Читаем Корабль дураков полностью

Силясь отогнать от себя отзвуки злорадной ведьминой болтовни, миссис Тредуэл порывисто поднялась, отряхнула свою длинную ночную рубашку, подошла к иллюминатору и выглянула наружу. Чистый прохладный воздух омыл лицо, она приоткрыла рот, силясь вздохнуть свободнее — от всего, чего наслушалась тут, в каюте, чувствуешь себя запачканной! Небо и океан почти слились в необъятной тьме, но от корабля падали на воду полосы света, и видно было, как под самым иллюминатором набегают, вскипают белой пеной и вновь откатываются волны. Что же мне делать, спрашивала себя миссис Тредуэл, куда податься? Жизнь, смерть… стало страшно, как в густом тумане, мысли путались: всегда она теряется, когда нужно действовать быстро, что-то решать, устраивать, пускай ненадолго. И само это смятение пугает, ведь жизнь и смерть, если вдуматься, ужасные, зловещие слова, никогда ей не постичь их смысла. С детства ее учили: жизнь дана для того, чтобы прожить ее приятно, щедро, просто. Будущее — это безмятежно-ясный простор, серебристо-голубой, точно небо над Парижем в погожий день, лишь изредка по нему играючи пробегают пушистые облачка; будущее чисто и свежо, как тонкая, хрустящая голубая бумага, которой когда-то перекладывали ее детское бельишко, чтобы оно оставалось белым, становилось белей белого, обретало голубоватую белизну, точно лед. И она думала: вырастет, избавится от нянек, кончит школу — и всегда будет жить весело и вольно, и всегда будет у нее любовь, всегда-всегда, непременно — любовь.

Да уж, сказала она себе, отворачиваясь от иллюминатора. А на деле оказалось — жизнь достаточно неприятная штука, подчас просто гнусная. Пожалуй, я бы не слишком разобиделась, назови меня кто-нибудь благородной потаскушкой. Сколько гадостей было в моей жизни, и всегда я сама была виновата. Сама лезла в грязь и сперва ее даже не замечала. А когда замечу, бывало, каждый раз думаю: но ведь это неправда, конечно же, это не настоящая жизнь. Это просто несчастный случай, все равно как попасть под машину, или застрять в горящем доме, или на тебя напали и ограбили, может быть, даже убили: несчастный случай, но не обычная, естественная участь таких, как я. Неужели я и вправду была замужем за бешеным ревнивцем и он бил меня так, что у меня шла кровь носом? Нет, не верю. Не знала я такого человека, такой и на свет не родился… Наверно, я прочла что-то похожее в газете… Только вот, если я чего-нибудь сильно пугаюсь, у меня и сейчас идет кровь носом. Интересно, а если меня станут убивать, я поверю? Или тоже скажу — нет-нет, это просто кажется, со мной такое не может случиться?

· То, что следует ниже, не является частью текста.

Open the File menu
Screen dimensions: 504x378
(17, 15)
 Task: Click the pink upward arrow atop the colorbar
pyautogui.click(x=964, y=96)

Да, а теперь я заперта в дрянной тесной каюте с этой пошлячкой, и скоро она явится и начнет болтать о своих «романах». Такую женщину я к себе и на порог бы не пустила, разве что она пришла бы сделать мне прическу или принесла новое платье для примерки; а тут сиди и нюхай ее мерзкие духи, и спи в тех же четырех стенах, и я чересчур много выпила и тридцать раз подряд раскладывала пасьянс — и ни один так и не вышел. Но иначе жизнь — вот эта самая жизнь, ведь это сегодняшнее жалкое свинство и есть жизнь — станет до того унылой и отвратительной, что ни минуты больше не выдержать…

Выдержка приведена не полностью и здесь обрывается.